### [TEXT SEGMENT]
####################

CHETHIYA ABEYSINGHE

@chethiyaa

Writing an LRU cache for a new language

Nov 05, 2019

LRU Cache

Caching is a quite useful concept, specially if you have relatively heavy computations that might not need to be done every single time. Among many different types of caches, LRU caches are a quite popular choice. The basic idea is to retain most recently used n outcomes that can fit inside the allocated memory for the cache. So those cached outcomes can be used to serve subsequent queries without recomputing those outcomes. This is quite a good fit for most practical use cases when:

  • same query is likely to occur in a reasonably small time window,
  • computed outcomes for queries are time sensitive. i.e. outcomes depends on the time it's computed.

I was recently asked to implement an LRU cache during a coding interview and I was quite happy that interviewers do ask non hypothetical questions too. Anyway this article is not about interviews. It's an LRU cache implementation for a new programming language called Ballerina.

Current cache implementation of Ballerina in its Standard Library

I wanted to give Ballerina a try for a long time, but I didn't get a chance. Finally I got some time to dig into their codebase and try it out. I was quite impressed by the fact that they have included an LRU cache implementation in their standard library and it's shipped together with the compiler. It looks like that caching implementation is consumed in few other places inside other standard libraries, like the HTTP module.

I looked at their caching implementation and found these issues with it:

  • Its runtime complexity is not the optimal for a LRU Cache. If size of the buffer is N and if there are M cache queries (assuming GET/SET ratio is constant) then its run time complexity is O(NM). The LRU Cache can be implemented to run in O(M).
  • It has a parameter called eviction factor f, and what it does is once the cache is full it removes N*f least recently used items. This behavior doesn't utilize allocated memory for the cache in 100%, but average utilization is something like (1-f)*100 + (f*100/2) percent.
  • It compares between all timestamps of the items to compute the least recently used N*f items to be evicted. But this depends on the precision of the timestamp. It currently stores timestamps in milliseconds. So if all items in the cache are accessed in the same millisecond, then above computation would be inaccurate.

####################

### [DATASET ENTRIES]
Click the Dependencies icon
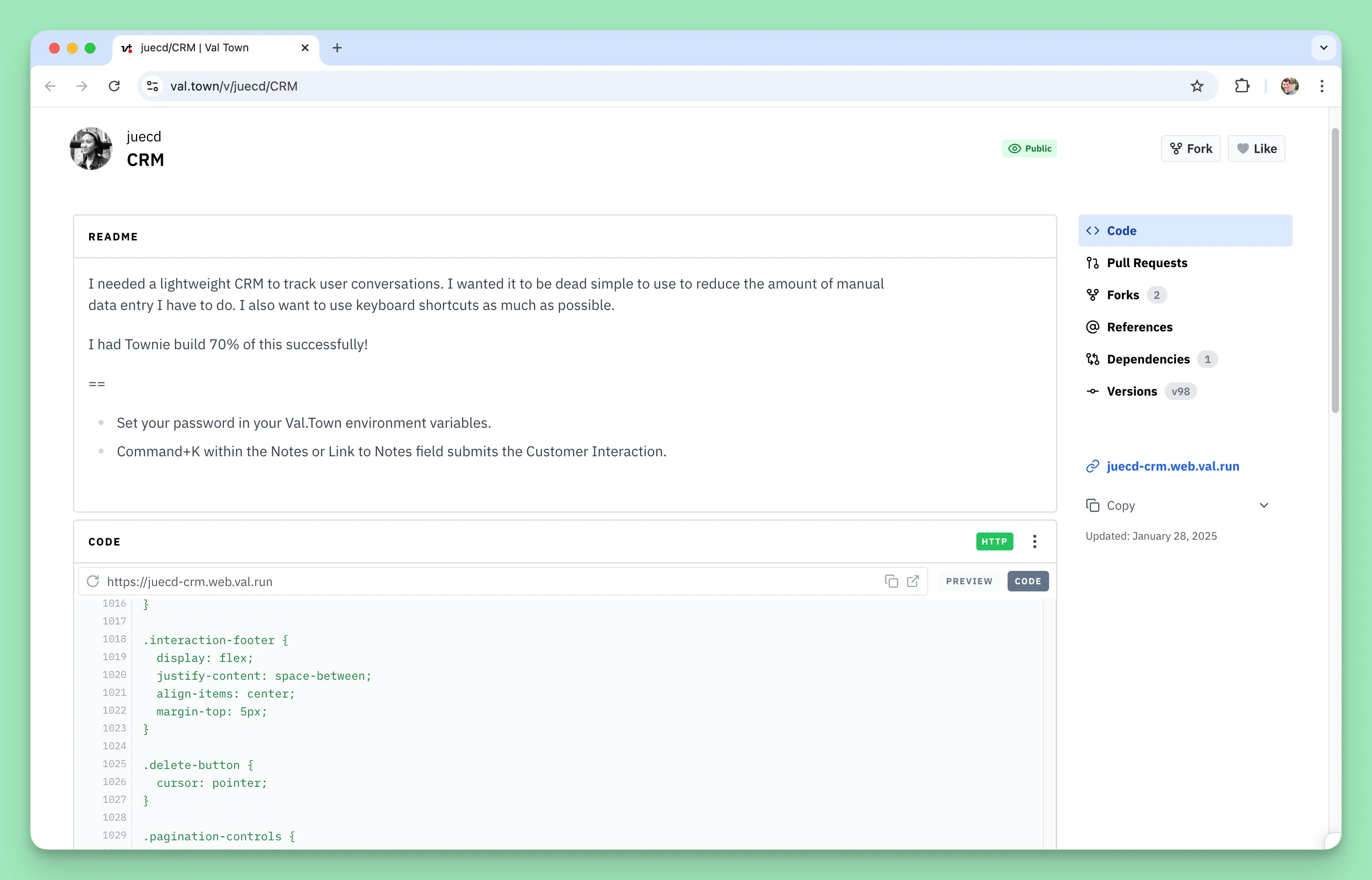The height and width of the screenshot is (880, 1372). 1093,359
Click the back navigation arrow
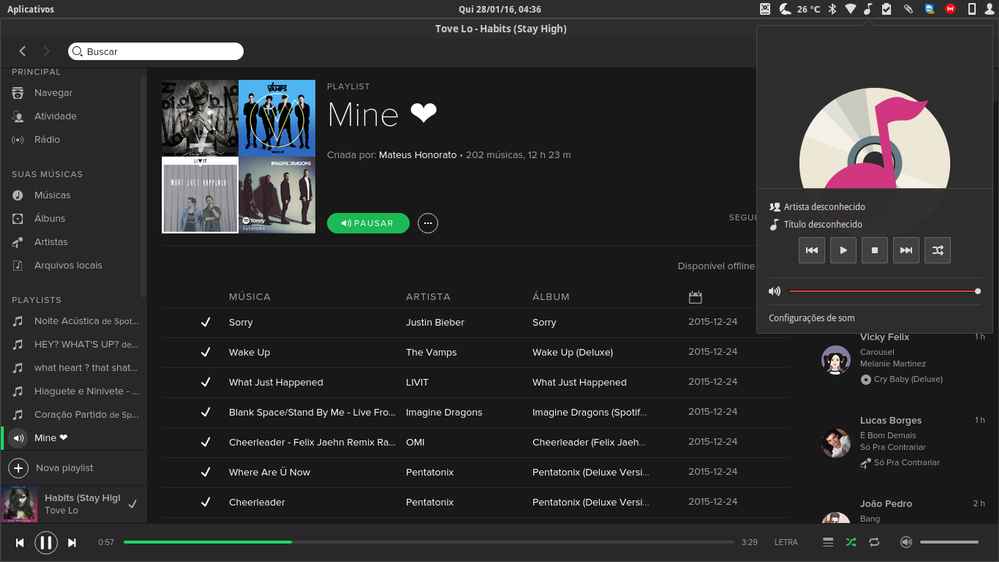 click(23, 51)
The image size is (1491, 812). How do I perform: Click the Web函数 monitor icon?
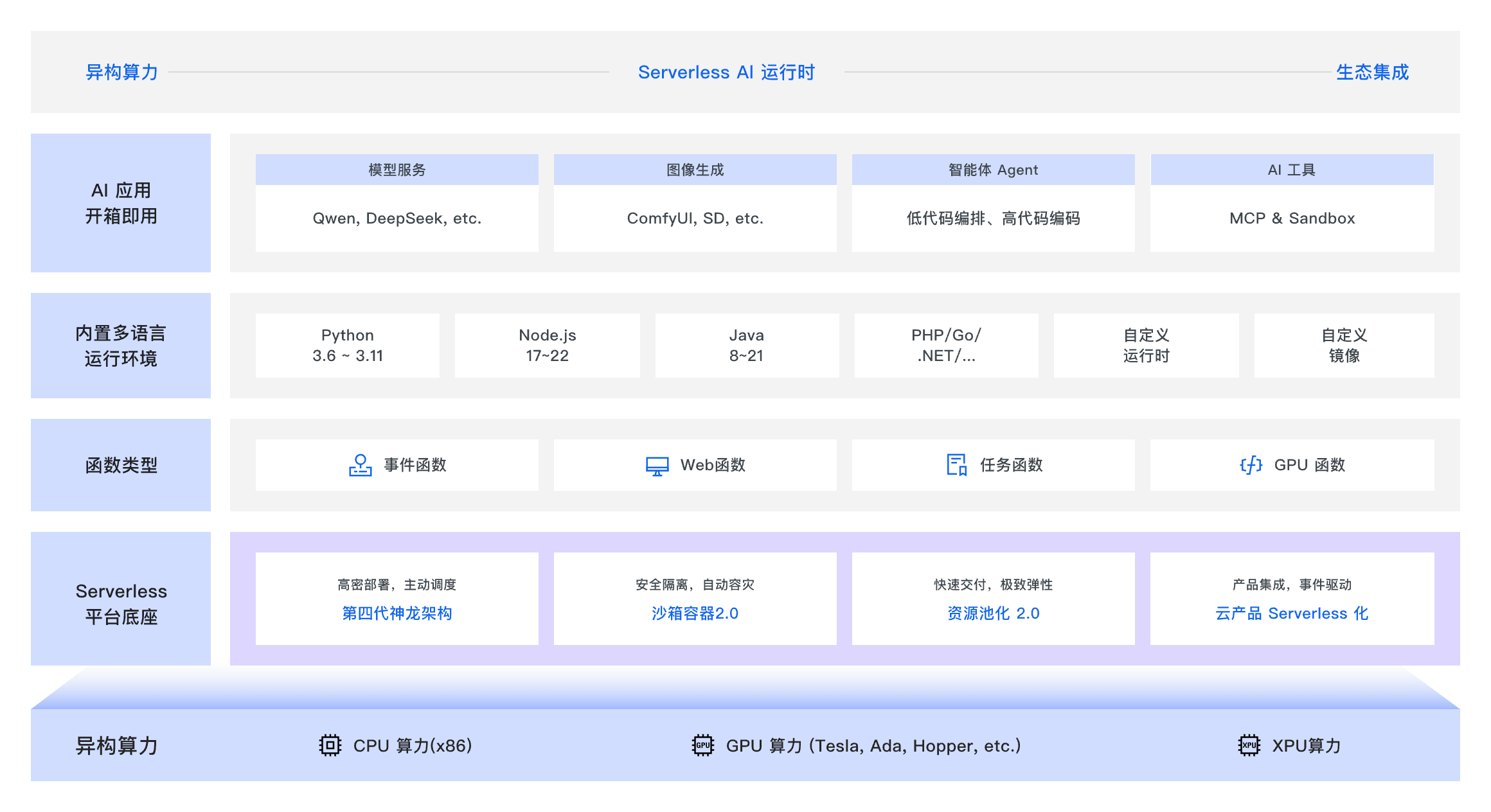click(657, 464)
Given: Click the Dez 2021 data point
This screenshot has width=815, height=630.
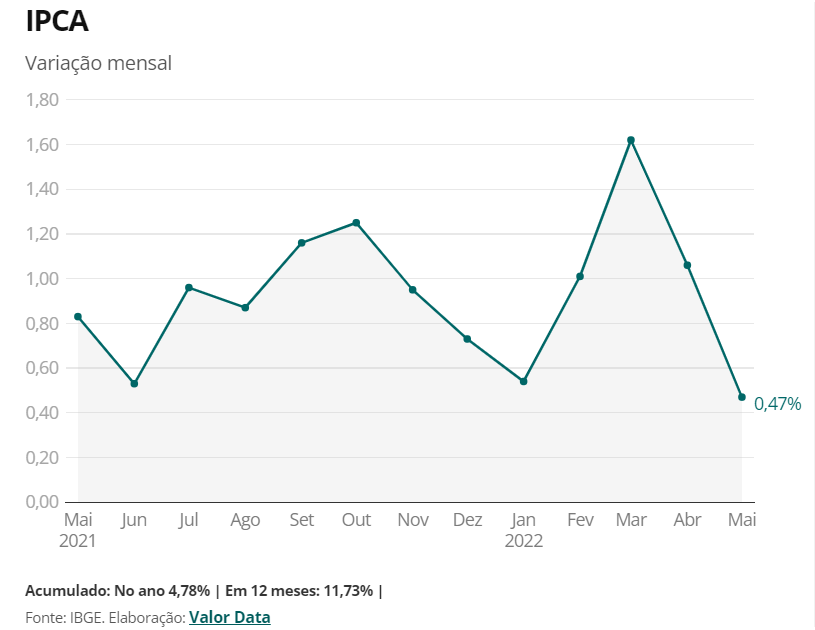Looking at the screenshot, I should [467, 339].
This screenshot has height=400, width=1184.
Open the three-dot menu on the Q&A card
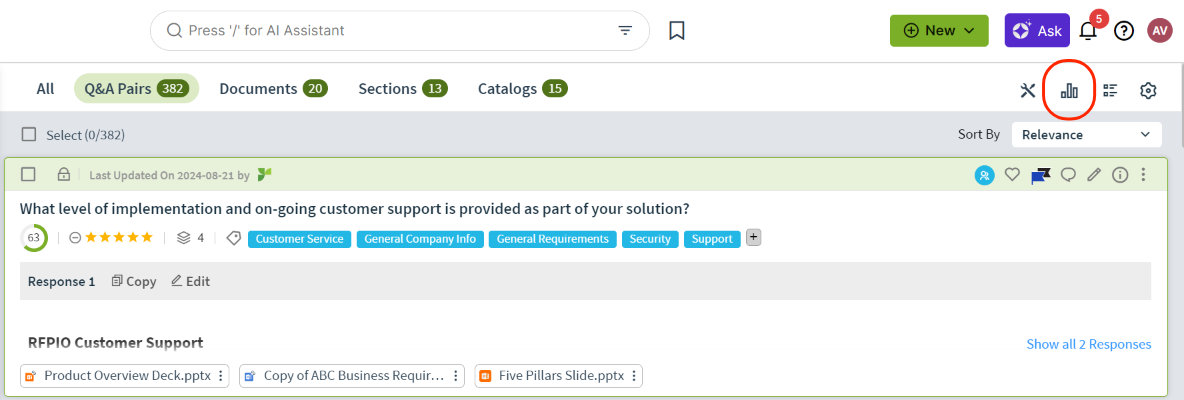pos(1143,175)
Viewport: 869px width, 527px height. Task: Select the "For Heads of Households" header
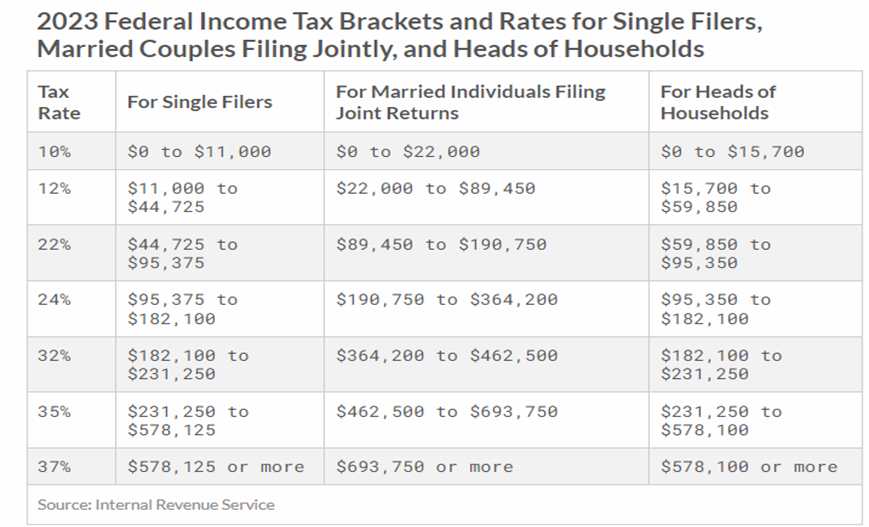717,102
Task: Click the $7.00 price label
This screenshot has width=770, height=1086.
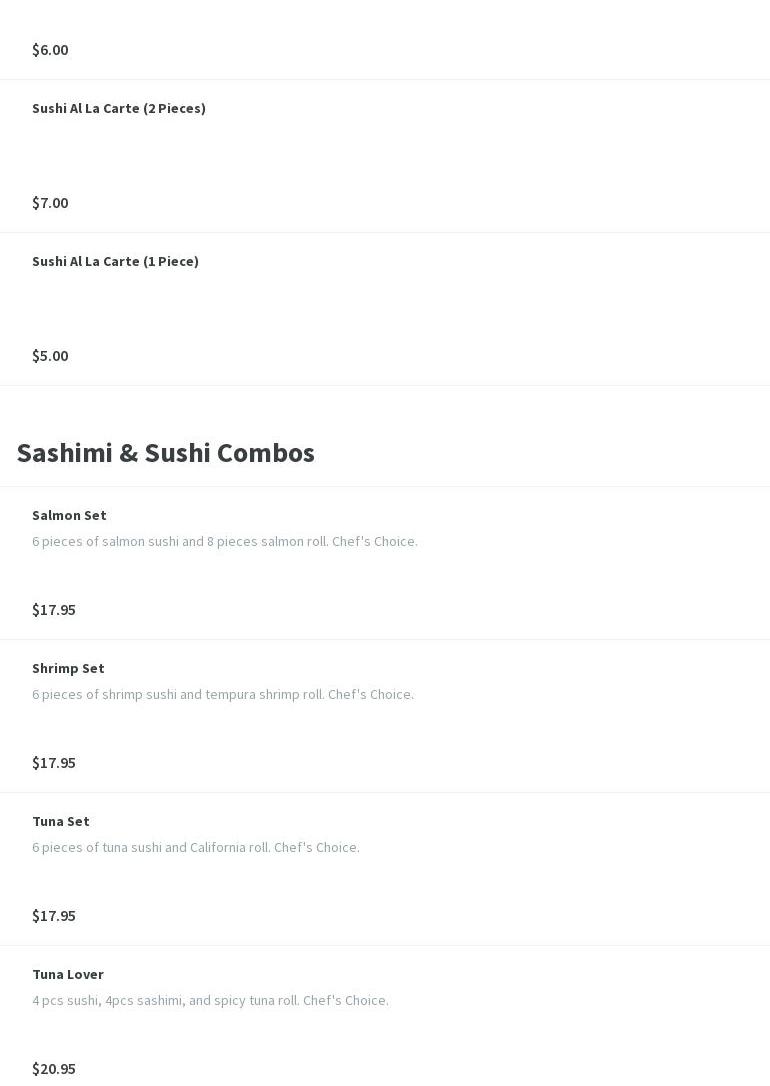Action: 50,202
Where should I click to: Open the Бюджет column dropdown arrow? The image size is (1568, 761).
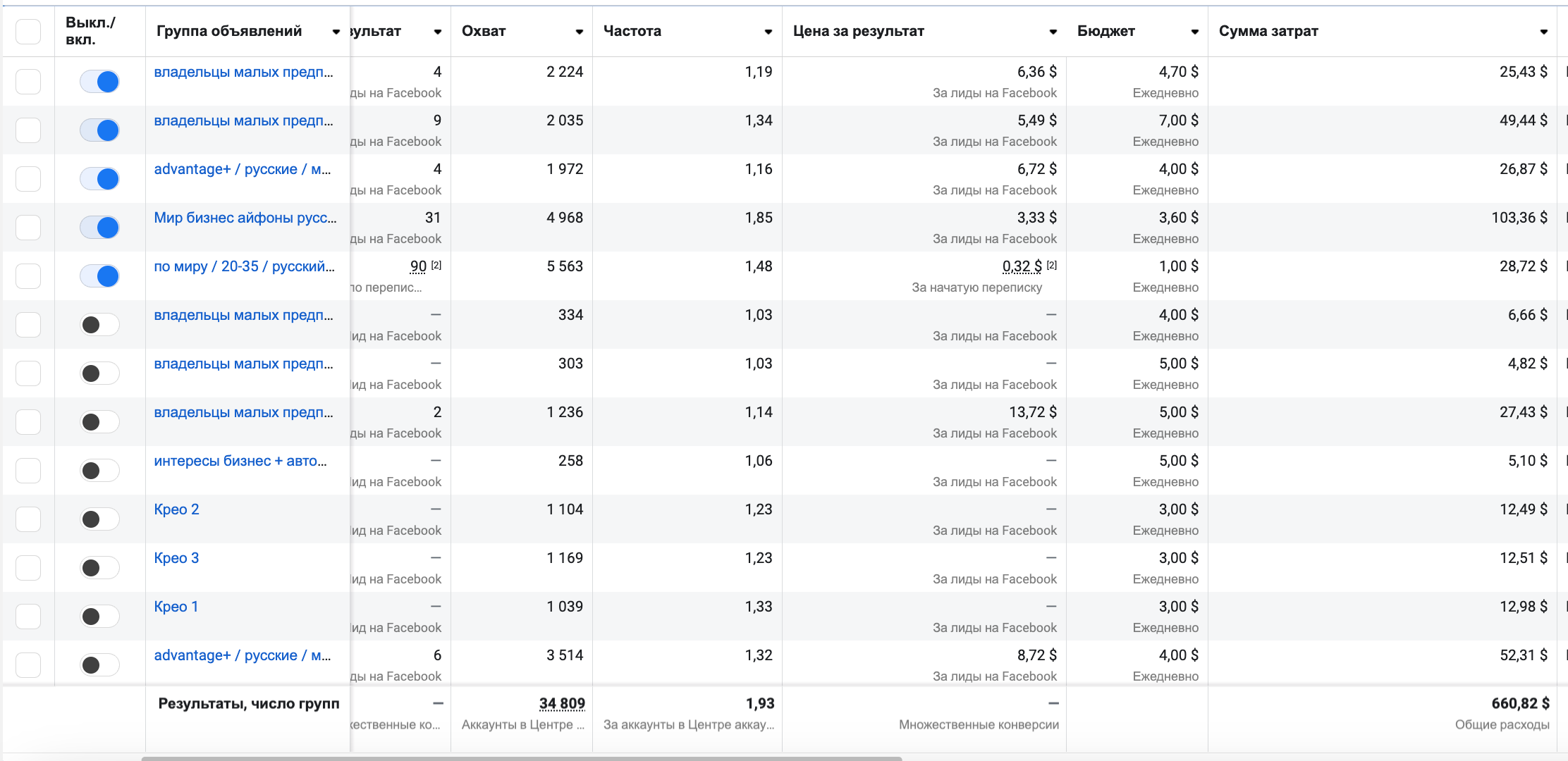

####################

### [WRITTEN EXERCISE 1]
Answer these questions about the LRU cache article:
(a) In what unit does the current Ballerina cache store timestamps?
(b) Which module is given as one that uses the caching implementation?
(c) What runtime does the author say an LRU cache can achieve for M queries?
### [WRITTEN EXERCISE 2]
Extend the LRU cache article from the point where it stops.
Nothing here relies on the records.

### [EXPECTED OUTPUT 1]
(a) Milliseconds
(b) The HTTP module
(c) O(M)

### [EXPECTED OUTPUT 2]
  • It has a separate task running every 5 seconds to cleanup expired cache entries. The way it's implemented this also introduces a shared lock between all cache instances. Altogether this cleanup processes is unnecessary work as this check can be done only during the GET operation. Also it doesn't make much sense to do this regular cleanup work for saving memory. Usually LRU caches are expected to be full all the time. If not consumer should consider reducing the amount of memory (i.e. N) allocated for the cache.
  • It seems to be written in a non thread-safe manner. See here the comment I made in an issue.

Here how the current implementation takes O(NM) time:

Once cache is reached to it's capacity it computes Nf least recently used entries in cache. That's done in O(N*Nf), using 2 loops. This could have been done much faster using a heap, but that approach won't help us much to get the overall time complexity down to O(M)

Out of M cache access, if we assume the ratio between GET/SET operations is constant, then we can assume the above eviction is going to happen O(M/(N*f)) times. Note that the "Big O" eliminates that constant factor.

So total run time complexity is O((M/Nf) * (N*Nf))=O(MN).

How to do it in O(M)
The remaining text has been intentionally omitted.